There are several basic operations that can be performed on pointers in C. You can:

  • Assign an address to a pointer. Assigned value can be:

    • An array name
    • A variable preceded by an address of operator &
    • Another, second, pointer
  • You can dereference a pointer:

    • the * operator gives the value stored in the pointed-to location
  • You can take a pointer address:

    • the & operator tells you where the pointer itself is stored
  • You can perform pointer arithmetic:

    • Use the + operator to add an integer to a pointer or a pointer to an integer (an integer is multiplied by the number of bytes in the pointed-to type and added to the original address)
    • Increment a pointer by one (useful in arrays when moving to the next element)
    • Use the minus - operator to subtract an integer from a pointer (integer is multiplied by the number of bytes in the pointed-to type and subtracted from the original address)
    • There are two forms of subtraction for pointers:
      • you can subtract one pointer from another to get an integer
      • you can subtract an integer from a pointer to get a pointer
    • decrementing a pointer by one (useful in arrays for going back to previous element)
  • You can find the difference between two pointers -- this will show how far apart two elements are in the same array.

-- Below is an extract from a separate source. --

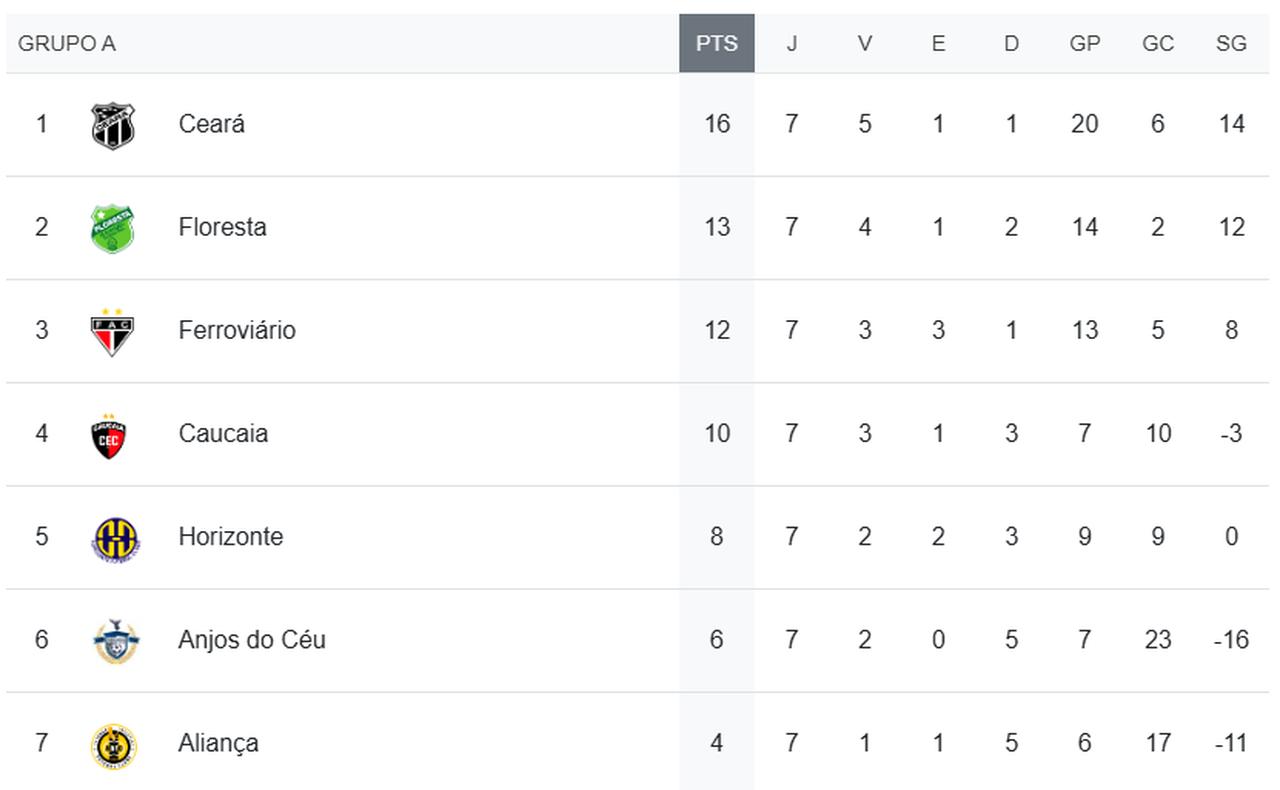Click the Anjos do Céu team crest
The image size is (1280, 790).
point(116,641)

  • You can use the relational operators to compare the values of two pointers (but they must be of the same type).

  • Note that when incrementing and decrementing pointer, the computer does not keep track of whether the pointer still points to an array element, which can cause an array "out of bounds" error.

  • The value referenced by a pointer can be used in arithmetic expressions as long as it is a type of number (covered in the post on pointer basics). One thing to note is that this does not change the value of the address it points to, just the value stored at that address.

When receiving input
  • When using scanf to input numeric types, the & operator is used to store the address of the variable. When using a pointer, the & is not necessary because the pointer contains an address, and can be used as an argument for scanf():
int value = 0;
int * pvalue = &value;

printf("Input an integer: ");
scanf("%d", pvalue);

printf("you entered %d \n", value);
// the value can be output directly since the address is stored.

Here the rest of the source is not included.